LOOK: This Soft Robot With Kirigami Skin Slithers Like A Snake


Science innovations often take notes from nature's designs, but this time, a team of innovators took their cues from both nature and art. The team has designed a snake-inspired soft robot that can move with relative ease across different surfaces thanks to its kirigami skin.

Inspired By Nature

A research team from Harvard University's John A. Paulson School of Engineering and Applied Sciences has created a soft robot made of deformable materials. It has a variety of innovative implications, but its movements are quite limited, as it can only move back and forth. This is because the robot does not have the directional friction needed to propel it forward.
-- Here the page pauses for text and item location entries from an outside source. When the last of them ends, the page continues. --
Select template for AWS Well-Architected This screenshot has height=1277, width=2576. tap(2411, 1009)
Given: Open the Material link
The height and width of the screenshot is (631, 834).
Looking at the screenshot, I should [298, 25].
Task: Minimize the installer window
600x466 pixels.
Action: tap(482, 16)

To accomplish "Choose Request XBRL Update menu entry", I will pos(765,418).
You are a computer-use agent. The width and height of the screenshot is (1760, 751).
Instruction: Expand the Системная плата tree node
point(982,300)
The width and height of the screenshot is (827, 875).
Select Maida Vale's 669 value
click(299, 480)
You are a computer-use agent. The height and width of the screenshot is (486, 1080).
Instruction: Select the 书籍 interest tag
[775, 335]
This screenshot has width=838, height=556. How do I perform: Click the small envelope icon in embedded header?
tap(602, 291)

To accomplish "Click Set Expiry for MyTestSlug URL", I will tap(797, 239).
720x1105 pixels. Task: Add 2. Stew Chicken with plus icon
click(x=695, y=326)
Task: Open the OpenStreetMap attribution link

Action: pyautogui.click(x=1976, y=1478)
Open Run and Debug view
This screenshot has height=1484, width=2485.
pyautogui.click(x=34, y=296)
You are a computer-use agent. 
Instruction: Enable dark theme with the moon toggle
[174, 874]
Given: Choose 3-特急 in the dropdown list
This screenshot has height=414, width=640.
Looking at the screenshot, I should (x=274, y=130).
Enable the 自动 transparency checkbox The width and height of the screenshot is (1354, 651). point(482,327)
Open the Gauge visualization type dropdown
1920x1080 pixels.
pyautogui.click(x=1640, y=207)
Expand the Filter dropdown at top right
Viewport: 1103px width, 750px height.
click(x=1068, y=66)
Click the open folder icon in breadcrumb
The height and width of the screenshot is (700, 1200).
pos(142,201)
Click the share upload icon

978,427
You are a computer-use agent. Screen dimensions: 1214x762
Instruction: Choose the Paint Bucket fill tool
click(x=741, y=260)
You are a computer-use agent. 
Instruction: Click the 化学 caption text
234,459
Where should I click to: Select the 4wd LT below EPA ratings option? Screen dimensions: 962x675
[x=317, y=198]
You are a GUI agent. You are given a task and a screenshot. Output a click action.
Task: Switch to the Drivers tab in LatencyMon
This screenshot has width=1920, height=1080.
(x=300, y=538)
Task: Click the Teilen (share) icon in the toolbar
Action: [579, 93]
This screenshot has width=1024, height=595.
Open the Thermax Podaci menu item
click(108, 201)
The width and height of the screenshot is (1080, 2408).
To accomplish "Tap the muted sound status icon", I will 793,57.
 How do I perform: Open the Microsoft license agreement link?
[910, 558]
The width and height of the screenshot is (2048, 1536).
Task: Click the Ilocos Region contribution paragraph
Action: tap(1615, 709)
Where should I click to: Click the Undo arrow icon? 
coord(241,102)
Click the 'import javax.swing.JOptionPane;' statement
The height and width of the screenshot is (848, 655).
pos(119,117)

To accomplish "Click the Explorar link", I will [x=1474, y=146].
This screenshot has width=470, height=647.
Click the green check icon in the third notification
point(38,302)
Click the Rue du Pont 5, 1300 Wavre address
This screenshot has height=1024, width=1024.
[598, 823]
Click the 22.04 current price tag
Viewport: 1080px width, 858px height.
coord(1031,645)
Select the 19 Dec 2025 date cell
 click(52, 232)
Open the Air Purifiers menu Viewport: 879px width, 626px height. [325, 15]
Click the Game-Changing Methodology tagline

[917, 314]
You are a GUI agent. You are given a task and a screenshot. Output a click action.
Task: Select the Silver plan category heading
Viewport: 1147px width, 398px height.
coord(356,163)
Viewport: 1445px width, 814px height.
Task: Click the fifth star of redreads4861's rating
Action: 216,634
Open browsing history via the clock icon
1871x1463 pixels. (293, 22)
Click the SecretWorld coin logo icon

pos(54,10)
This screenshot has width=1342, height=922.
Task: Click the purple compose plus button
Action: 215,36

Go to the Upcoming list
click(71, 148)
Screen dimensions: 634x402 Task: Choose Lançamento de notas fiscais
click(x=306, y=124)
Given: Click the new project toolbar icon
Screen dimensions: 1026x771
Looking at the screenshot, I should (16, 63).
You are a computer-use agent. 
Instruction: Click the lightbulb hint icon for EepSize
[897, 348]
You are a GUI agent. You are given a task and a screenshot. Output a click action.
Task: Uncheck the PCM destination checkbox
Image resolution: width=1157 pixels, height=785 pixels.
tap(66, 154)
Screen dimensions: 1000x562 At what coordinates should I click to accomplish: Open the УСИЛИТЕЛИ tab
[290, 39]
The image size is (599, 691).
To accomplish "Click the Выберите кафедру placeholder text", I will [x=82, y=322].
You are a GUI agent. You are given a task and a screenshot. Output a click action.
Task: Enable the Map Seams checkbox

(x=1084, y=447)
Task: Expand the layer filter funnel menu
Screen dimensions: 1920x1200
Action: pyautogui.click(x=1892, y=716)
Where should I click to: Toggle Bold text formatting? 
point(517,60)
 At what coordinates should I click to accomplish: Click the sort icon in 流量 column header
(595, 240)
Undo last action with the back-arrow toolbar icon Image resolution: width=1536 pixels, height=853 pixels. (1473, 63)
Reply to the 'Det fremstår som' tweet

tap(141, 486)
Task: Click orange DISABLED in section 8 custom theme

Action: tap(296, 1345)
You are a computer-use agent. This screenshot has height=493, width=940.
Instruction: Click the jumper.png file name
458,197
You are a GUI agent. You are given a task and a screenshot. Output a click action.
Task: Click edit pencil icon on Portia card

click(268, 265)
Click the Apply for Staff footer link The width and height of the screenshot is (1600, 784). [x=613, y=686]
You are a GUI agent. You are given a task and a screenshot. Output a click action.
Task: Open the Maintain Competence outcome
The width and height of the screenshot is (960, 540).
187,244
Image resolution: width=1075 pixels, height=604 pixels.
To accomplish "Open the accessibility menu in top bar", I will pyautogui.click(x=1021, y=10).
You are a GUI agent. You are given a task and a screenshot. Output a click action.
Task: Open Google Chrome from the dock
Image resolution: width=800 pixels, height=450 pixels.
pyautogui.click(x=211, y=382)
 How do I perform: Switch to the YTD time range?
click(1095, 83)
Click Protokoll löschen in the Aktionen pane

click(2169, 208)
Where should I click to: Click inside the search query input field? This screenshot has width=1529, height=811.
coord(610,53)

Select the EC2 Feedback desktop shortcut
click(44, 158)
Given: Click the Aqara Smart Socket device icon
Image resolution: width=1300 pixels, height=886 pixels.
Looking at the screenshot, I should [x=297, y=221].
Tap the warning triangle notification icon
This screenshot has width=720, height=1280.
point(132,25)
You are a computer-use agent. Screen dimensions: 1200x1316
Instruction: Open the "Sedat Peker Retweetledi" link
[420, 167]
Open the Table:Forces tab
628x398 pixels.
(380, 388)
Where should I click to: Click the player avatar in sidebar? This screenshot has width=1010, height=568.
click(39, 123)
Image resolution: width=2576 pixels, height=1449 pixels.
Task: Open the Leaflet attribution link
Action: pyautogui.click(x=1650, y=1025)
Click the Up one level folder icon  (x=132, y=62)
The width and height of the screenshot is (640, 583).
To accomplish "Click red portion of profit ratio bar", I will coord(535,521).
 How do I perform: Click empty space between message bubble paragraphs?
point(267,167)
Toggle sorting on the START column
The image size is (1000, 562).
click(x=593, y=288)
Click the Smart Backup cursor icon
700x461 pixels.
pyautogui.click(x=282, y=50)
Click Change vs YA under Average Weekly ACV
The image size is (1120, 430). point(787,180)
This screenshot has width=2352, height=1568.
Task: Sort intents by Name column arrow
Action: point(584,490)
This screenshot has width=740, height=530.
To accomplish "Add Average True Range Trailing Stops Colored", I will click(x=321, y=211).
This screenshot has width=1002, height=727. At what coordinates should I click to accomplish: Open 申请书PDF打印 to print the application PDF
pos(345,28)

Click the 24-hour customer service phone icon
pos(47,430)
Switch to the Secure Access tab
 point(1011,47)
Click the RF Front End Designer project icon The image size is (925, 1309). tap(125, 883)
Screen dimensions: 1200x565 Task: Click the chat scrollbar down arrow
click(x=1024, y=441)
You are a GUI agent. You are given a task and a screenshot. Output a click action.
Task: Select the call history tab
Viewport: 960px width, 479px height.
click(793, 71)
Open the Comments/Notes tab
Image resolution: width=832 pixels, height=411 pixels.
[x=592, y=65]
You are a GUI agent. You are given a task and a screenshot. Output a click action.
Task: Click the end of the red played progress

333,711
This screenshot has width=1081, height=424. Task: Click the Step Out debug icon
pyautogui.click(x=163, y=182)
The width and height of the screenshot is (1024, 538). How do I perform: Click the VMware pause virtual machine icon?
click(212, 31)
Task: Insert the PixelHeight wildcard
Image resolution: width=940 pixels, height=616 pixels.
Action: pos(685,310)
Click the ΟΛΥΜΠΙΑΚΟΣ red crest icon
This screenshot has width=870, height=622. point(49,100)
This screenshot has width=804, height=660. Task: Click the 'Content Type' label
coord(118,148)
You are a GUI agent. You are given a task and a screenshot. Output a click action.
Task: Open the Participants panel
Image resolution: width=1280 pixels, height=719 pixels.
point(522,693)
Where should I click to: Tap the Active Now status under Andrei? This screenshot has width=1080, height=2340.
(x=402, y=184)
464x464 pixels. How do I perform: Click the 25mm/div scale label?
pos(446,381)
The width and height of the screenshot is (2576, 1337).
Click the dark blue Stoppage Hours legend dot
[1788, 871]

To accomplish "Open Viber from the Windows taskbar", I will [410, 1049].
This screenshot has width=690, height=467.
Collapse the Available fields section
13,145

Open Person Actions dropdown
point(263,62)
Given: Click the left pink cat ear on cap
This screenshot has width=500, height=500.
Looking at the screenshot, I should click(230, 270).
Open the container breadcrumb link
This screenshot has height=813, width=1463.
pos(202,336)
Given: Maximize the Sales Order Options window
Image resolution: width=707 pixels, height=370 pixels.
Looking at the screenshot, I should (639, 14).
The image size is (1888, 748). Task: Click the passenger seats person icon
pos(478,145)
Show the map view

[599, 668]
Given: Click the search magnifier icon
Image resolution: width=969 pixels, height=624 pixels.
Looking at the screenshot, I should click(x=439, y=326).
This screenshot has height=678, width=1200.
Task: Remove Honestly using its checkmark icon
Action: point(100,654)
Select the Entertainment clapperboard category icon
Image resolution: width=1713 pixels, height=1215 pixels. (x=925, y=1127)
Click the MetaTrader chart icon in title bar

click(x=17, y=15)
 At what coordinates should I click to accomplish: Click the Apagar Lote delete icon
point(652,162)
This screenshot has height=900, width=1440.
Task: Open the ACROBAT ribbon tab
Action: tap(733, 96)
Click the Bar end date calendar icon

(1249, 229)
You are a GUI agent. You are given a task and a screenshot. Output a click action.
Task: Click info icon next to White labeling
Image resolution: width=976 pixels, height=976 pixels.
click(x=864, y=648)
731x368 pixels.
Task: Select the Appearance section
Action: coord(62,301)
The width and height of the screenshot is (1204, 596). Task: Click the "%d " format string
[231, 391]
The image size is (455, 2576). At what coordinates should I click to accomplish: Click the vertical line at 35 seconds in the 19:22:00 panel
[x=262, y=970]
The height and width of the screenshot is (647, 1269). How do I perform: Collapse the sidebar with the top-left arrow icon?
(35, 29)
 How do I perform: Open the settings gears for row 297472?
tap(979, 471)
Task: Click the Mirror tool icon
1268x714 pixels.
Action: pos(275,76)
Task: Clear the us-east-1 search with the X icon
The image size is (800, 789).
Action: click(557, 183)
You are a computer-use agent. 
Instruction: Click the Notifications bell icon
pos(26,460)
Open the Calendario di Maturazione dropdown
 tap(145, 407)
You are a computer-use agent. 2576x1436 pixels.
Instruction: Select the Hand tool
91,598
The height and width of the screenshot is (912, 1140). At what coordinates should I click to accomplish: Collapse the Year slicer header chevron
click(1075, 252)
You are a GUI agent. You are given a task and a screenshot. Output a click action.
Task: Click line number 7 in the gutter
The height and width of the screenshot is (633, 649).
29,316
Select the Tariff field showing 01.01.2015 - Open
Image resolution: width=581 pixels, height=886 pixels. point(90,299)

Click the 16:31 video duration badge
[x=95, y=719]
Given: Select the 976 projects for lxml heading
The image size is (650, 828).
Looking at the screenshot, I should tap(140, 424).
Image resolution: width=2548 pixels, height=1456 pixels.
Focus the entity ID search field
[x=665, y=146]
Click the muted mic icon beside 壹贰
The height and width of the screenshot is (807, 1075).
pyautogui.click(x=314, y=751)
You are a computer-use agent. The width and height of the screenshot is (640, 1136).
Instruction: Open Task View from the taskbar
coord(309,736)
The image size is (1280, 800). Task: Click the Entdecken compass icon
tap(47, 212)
Taking a cue from nature, the team was inspired by snake movement, in that the creatures could crawl on different surfaces with ease because of the design and positioning of their scales. With this in mind, they took their inspiration to the next level by incorporating kirigami, which is a form of art that is similar to origami but involves cutting paper.

Crawling Robots

Researchers then created a pack of crawling soft robots by wrapping their air-powered soft robot with the kirigami snake skins with different shapes. Interestingly, the shape of the scales determined the speed of the robot wherein the trapezoidal pattern gave the robot a longer stride compared to the triangular, linear, and circular scales.

Initially, the soft robots moved with the help of stationary air sources connected to them via a flexible tube. This allowed the robots to expand and deflate and, with the help of its scales, move forward as long as it is attached to the air source. However, as real-world applications of the technology will likely require an untethered design, the researchers have also built a fully untethered robot with small lightweight components that can be attached to the tail of the robot without limiting its movements.

Practical Uses

Apart from being amusing to look at, the nature-inspired robots actually have practical implications in different fields such as in exploration and medicine.

"These all-terrain soft robots could one day travel across difficult environments for exploration, inspection, monitoring and search and rescue missions or perform complex, laparoscopic medical procedures," said Katia Bertoldi, senior author of the paper.

The study is published in the journal Science Robotics.